Today the Urban Institute released national and state projections of the potential impact of a proposed rule from the Trump administration to expand the sale of short-term health plans. The projections are, in a word, catastrophic.

Combined with the repeal of the individual mandate, the new rule would lead to 9 million more people going uninsured or without minimum essential coverage relative to current law, almost a third of which is attributable to the new short-term plan rule.

This would be a reduction of over 40% for the nongroup market as a whole. In states with small or rural  populations, the results would be even more dramatic: reductions of over 50% in nongroup coverage in 11 states from the new rule and repeal of the individual mandate combined, with one-third to one-half of the impact coming from the new short-term rule alone.

The reductions would be paired with dramatic increases to premiums for plans that do not discriminate against people with preexisting conditions of more than 18% nationallyand more than 20% in more rural or smaller states.

Proposed Trump administration rules weaken Affordable Care Act protections

The Affordable Care Act established basic insurance protections for individuals and small businesses buying health insurance on the nongroup market. These have overwhelming popular support—they include guaranteed coverage with nondiscriminatory premiums for people with preexisting conditions, coverage of a basic package of essential health benefits, and limited ability to vary premiums by age.

Last year, the Trump administration and Republican congressional leadership tried a frontal assault on those protections, trying to repeal them in statute. When that effort failed in the face of massive public opposition, the Trump administration began an effort to undermine the ACA marketplace using its regulatory authority and via the legislative repeal of the individual mandate in the December Tax Bill.

Short-term plans are subject to different rules

The ACA always exempted “short-term” plans from the insurance guardrails that apply to regular nongroup coverage: These plans were intended to cover travelers or other people who need 1 to 3 months of coverage to fill gaps in between more permanent insurance arrangements. Last week the Trump administration proposed to greatly broaden the definition of “short-term” to be up to 364 days and then renewable indefinitely, allowing the creation of a parallel system of nongroup coverage that does not comply with core insurance protections around premiums, benefits and preexisting conditions.

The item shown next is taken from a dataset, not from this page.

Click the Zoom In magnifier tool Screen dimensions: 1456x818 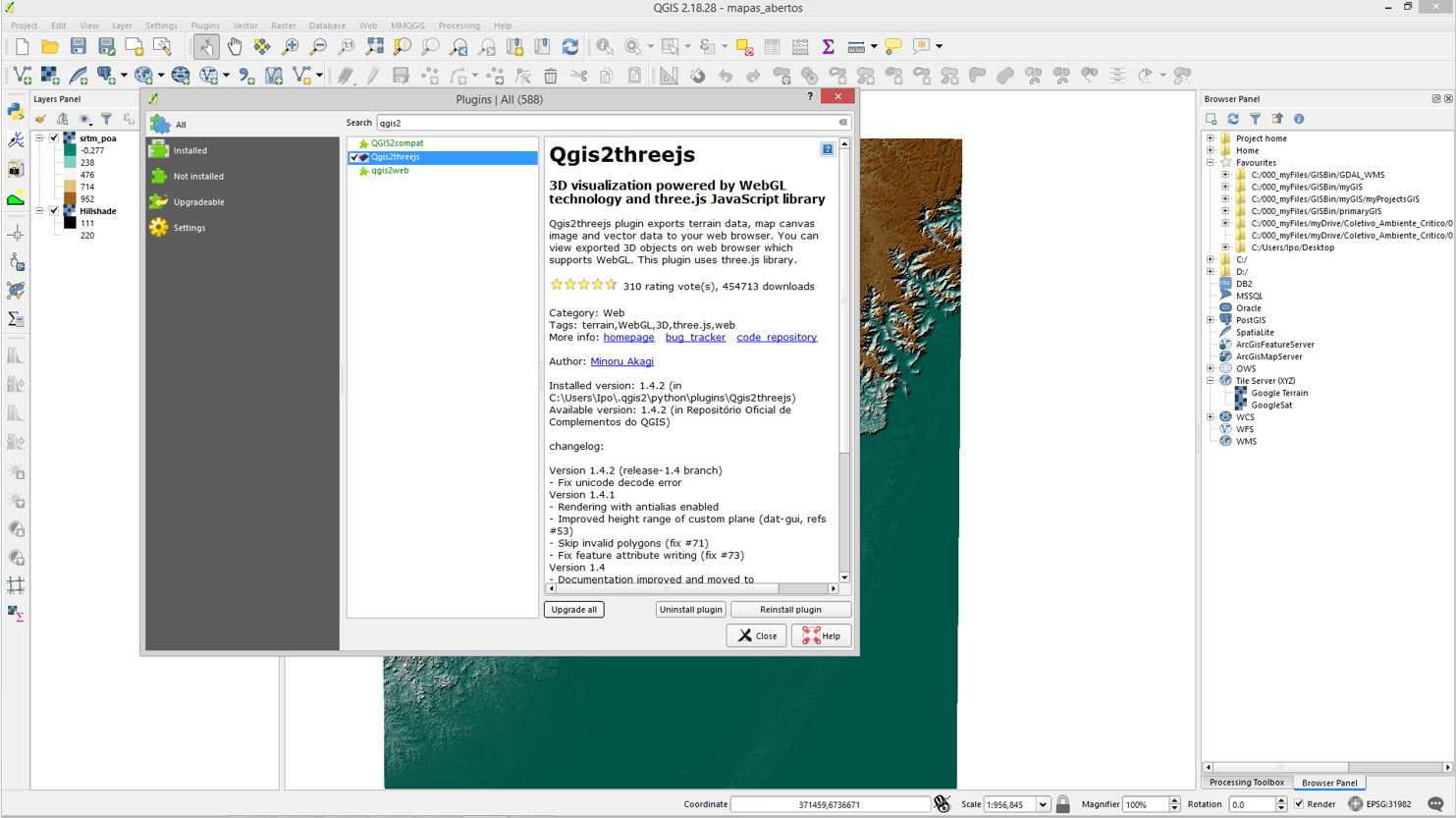pos(291,46)
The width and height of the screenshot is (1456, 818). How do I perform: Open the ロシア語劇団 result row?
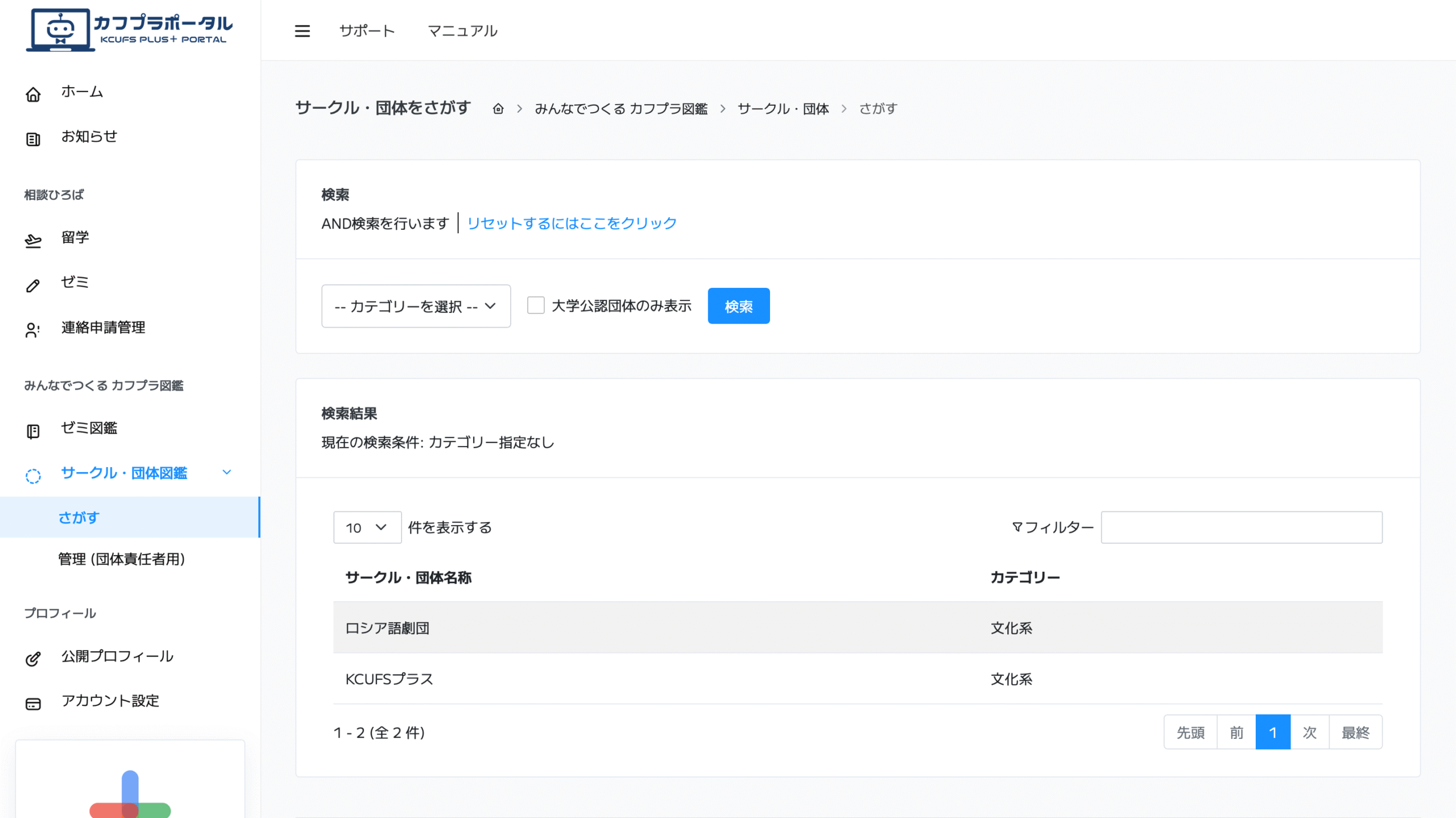tap(387, 627)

View our fact sheet on the proposed rule: Seven Reasons Short-Term Health Plans Are Harmful for Families

The administration tried to downplay the impact of this change in its regulatory filing. But independent analysts were deeply concerned. The proposal amounted to a bifurcation of the nongroup market very similar to what Sen. Ted Cruz proposed in 2017, in a proposal opposed by numerous major health insurance and medical provider and consumer organizations.Similarly, a broad collection of insurance, provider and consumer groups expressed deep concerns about the Trump Administration’s executive order authorizing the brazen effort to undermine insurance protections by dramatically widening the short-term plan exception.

Trump administration should withdraw this rule

There is still time for the Trump administration to back off of its proposed rule or, more realistically, for Congress to intervene to stop this dangerous bifurcation of the non-group market.  Now we have a quantified demonstration of what is at stake.